[AIM OF THE TASK]: Return the lines of the material from the one containing "Screen dimensions: 2168x850" through the one containing "pos(342,169)", both included, reproduced character for character.

--------------------

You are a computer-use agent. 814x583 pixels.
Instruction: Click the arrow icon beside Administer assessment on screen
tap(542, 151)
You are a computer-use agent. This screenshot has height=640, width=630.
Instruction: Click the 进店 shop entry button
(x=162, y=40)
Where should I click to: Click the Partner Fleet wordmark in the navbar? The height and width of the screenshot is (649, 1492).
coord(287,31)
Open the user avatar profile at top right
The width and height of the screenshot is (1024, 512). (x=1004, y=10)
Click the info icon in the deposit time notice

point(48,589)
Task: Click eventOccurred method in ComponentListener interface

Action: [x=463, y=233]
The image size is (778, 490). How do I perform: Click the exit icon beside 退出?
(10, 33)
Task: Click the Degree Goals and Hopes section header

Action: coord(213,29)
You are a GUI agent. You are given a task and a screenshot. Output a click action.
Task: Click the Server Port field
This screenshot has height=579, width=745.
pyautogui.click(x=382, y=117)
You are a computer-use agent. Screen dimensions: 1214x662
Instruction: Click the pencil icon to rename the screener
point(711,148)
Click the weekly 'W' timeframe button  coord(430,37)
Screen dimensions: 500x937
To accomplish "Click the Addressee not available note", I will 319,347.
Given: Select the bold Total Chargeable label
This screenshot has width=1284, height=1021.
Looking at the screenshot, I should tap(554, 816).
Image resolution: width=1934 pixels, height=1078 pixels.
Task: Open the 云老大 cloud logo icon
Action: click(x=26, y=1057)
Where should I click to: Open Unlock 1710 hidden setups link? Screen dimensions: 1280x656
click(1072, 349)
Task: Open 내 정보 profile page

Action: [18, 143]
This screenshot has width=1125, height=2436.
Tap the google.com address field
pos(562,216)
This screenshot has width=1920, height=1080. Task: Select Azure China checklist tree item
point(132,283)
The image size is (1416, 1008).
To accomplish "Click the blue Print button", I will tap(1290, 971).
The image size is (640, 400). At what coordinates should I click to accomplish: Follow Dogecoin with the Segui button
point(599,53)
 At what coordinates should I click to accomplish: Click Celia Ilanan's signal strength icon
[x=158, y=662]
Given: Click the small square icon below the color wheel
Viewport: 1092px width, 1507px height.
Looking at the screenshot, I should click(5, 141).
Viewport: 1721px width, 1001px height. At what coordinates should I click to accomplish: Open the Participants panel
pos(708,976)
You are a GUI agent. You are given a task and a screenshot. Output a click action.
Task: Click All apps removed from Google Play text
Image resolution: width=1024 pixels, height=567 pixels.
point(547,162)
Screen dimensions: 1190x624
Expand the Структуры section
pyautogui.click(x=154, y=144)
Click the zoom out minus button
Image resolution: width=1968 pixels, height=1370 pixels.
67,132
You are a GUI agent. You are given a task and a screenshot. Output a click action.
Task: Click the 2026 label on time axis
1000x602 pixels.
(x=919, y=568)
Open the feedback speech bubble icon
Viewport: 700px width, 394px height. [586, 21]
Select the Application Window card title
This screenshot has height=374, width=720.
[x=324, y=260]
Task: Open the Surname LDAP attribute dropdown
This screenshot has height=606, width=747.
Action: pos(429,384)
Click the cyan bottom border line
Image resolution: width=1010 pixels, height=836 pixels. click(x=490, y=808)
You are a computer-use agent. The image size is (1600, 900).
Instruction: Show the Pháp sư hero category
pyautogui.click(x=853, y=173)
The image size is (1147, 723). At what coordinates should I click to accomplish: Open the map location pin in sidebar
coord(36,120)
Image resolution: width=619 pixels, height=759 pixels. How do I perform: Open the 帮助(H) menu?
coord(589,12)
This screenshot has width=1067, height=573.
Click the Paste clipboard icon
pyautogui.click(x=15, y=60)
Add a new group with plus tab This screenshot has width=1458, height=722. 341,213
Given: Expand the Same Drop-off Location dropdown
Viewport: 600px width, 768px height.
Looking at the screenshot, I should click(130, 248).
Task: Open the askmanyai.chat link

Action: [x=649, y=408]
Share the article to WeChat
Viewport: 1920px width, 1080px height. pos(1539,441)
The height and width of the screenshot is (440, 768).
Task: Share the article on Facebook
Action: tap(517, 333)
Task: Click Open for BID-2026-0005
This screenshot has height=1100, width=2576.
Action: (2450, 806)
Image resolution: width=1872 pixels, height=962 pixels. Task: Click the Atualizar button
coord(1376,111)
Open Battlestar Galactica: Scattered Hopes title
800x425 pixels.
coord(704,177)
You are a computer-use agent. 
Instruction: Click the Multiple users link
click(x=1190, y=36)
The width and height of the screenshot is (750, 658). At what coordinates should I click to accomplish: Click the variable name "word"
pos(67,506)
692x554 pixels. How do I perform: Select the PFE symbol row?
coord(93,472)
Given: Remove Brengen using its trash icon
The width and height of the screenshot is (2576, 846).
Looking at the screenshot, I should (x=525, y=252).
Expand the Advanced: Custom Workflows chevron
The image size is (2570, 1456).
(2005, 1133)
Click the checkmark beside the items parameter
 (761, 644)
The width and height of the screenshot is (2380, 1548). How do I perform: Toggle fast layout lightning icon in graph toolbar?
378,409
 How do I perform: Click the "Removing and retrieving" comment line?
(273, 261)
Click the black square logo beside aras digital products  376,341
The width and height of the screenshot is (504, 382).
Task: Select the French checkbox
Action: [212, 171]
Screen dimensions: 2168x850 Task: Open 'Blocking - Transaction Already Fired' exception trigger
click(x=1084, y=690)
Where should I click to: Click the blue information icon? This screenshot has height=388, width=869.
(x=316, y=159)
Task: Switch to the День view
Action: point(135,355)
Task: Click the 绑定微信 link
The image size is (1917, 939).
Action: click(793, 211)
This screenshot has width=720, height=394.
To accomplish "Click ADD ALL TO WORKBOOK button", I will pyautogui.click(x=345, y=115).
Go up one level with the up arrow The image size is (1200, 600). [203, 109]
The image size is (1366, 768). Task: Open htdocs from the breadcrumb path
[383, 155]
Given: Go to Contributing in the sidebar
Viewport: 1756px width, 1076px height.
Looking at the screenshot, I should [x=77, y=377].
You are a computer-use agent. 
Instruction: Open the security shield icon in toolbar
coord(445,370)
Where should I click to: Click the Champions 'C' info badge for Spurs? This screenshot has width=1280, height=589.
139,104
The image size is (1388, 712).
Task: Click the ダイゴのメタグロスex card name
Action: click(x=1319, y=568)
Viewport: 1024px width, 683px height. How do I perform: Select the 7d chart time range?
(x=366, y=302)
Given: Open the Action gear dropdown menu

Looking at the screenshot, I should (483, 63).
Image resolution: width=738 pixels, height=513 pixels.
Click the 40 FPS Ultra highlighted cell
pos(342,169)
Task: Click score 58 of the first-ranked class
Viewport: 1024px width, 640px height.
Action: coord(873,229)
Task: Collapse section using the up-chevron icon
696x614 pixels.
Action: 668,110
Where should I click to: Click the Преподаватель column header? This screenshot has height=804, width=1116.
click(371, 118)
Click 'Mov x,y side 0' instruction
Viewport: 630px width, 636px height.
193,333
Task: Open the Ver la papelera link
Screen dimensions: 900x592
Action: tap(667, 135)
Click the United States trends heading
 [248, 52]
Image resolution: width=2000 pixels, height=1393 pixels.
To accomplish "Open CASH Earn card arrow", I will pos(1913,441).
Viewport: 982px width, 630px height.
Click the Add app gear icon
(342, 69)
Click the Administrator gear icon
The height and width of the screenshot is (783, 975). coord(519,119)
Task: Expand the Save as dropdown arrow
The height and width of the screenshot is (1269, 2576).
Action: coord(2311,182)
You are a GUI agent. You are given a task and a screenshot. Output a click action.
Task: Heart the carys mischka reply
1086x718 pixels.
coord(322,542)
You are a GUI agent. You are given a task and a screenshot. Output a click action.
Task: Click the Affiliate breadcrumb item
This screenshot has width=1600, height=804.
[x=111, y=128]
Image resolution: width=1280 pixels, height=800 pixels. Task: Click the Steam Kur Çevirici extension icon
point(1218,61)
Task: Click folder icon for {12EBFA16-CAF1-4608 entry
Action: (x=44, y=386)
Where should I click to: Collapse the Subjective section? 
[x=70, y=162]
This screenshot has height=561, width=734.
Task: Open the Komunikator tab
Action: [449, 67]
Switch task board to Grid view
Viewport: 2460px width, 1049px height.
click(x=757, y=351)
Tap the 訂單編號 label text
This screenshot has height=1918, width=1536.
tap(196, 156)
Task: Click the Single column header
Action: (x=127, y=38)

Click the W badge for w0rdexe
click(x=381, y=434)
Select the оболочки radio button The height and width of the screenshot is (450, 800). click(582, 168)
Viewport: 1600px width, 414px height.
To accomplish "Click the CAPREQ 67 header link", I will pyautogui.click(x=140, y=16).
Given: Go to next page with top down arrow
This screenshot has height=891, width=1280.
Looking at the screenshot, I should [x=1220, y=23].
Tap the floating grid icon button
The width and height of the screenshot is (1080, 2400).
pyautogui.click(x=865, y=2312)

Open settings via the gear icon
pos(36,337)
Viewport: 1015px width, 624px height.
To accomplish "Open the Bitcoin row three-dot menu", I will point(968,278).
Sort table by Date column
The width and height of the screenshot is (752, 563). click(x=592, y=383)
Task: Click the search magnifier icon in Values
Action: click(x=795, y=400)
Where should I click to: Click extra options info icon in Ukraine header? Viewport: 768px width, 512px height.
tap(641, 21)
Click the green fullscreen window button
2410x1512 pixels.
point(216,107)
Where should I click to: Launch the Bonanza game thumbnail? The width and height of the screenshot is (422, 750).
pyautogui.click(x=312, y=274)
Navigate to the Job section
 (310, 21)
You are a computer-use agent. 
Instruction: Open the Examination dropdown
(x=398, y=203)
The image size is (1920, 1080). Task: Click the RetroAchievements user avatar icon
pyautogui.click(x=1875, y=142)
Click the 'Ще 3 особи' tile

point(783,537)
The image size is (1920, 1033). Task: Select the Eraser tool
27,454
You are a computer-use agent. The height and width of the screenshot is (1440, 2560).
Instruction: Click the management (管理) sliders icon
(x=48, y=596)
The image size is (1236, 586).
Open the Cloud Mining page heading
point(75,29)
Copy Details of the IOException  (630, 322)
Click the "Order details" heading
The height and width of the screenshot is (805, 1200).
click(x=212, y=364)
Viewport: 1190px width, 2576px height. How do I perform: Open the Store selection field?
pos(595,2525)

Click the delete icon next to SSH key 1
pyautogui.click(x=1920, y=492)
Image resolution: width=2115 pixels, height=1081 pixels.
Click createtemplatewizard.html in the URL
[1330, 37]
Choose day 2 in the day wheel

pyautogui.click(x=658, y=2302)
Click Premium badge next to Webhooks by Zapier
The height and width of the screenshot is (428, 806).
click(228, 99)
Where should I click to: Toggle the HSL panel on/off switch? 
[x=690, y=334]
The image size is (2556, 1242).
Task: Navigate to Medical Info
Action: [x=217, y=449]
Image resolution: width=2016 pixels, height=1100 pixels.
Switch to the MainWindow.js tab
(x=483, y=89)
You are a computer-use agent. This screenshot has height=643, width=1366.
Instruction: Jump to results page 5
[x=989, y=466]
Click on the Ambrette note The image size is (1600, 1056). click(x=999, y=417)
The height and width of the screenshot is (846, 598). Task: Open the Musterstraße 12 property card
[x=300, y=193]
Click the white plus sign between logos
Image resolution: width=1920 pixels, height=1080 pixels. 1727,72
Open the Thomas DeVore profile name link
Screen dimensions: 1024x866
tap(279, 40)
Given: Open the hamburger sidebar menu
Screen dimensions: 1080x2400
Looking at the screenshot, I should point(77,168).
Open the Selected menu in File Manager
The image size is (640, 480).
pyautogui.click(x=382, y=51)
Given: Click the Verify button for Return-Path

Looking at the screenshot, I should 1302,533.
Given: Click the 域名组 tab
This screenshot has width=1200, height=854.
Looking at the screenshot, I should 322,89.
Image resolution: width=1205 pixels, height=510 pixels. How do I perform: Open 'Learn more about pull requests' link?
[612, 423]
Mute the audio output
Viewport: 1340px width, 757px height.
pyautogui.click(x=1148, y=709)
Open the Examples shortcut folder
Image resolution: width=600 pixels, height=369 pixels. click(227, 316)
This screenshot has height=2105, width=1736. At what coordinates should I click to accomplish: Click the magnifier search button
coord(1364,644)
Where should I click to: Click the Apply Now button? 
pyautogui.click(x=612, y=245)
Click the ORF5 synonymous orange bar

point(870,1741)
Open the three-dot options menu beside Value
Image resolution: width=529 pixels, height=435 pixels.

--------------------

[COMPLETE RESPONSE]:
Screen dimensions: 2168x850 Task: Open 'Blocking - Transaction Already Fired' exception trigger
click(x=1084, y=690)
Where should I click to: Click the blue information icon? This screenshot has height=388, width=869.
(x=316, y=159)
Task: Switch to the День view
Action: point(135,355)
Task: Click the 绑定微信 link
The image size is (1917, 939).
Action: click(793, 211)
This screenshot has width=720, height=394.
To accomplish "Click ADD ALL TO WORKBOOK button", I will pyautogui.click(x=345, y=115).
Go up one level with the up arrow The image size is (1200, 600). [203, 109]
The image size is (1366, 768). Task: Open htdocs from the breadcrumb path
[383, 155]
Given: Go to Contributing in the sidebar
Viewport: 1756px width, 1076px height.
Looking at the screenshot, I should [x=77, y=377].
You are a computer-use agent. 
Instruction: Open the security shield icon in toolbar
coord(445,370)
Where should I click to: Click the Champions 'C' info badge for Spurs? This screenshot has width=1280, height=589.
139,104
The image size is (1388, 712).
Task: Click the ダイゴのメタグロスex card name
Action: click(x=1319, y=568)
Viewport: 1024px width, 683px height. How do I perform: Select the 7d chart time range?
(x=366, y=302)
Given: Open the Action gear dropdown menu

Looking at the screenshot, I should (483, 63).
Image resolution: width=738 pixels, height=513 pixels.
Click the 40 FPS Ultra highlighted cell
pos(342,169)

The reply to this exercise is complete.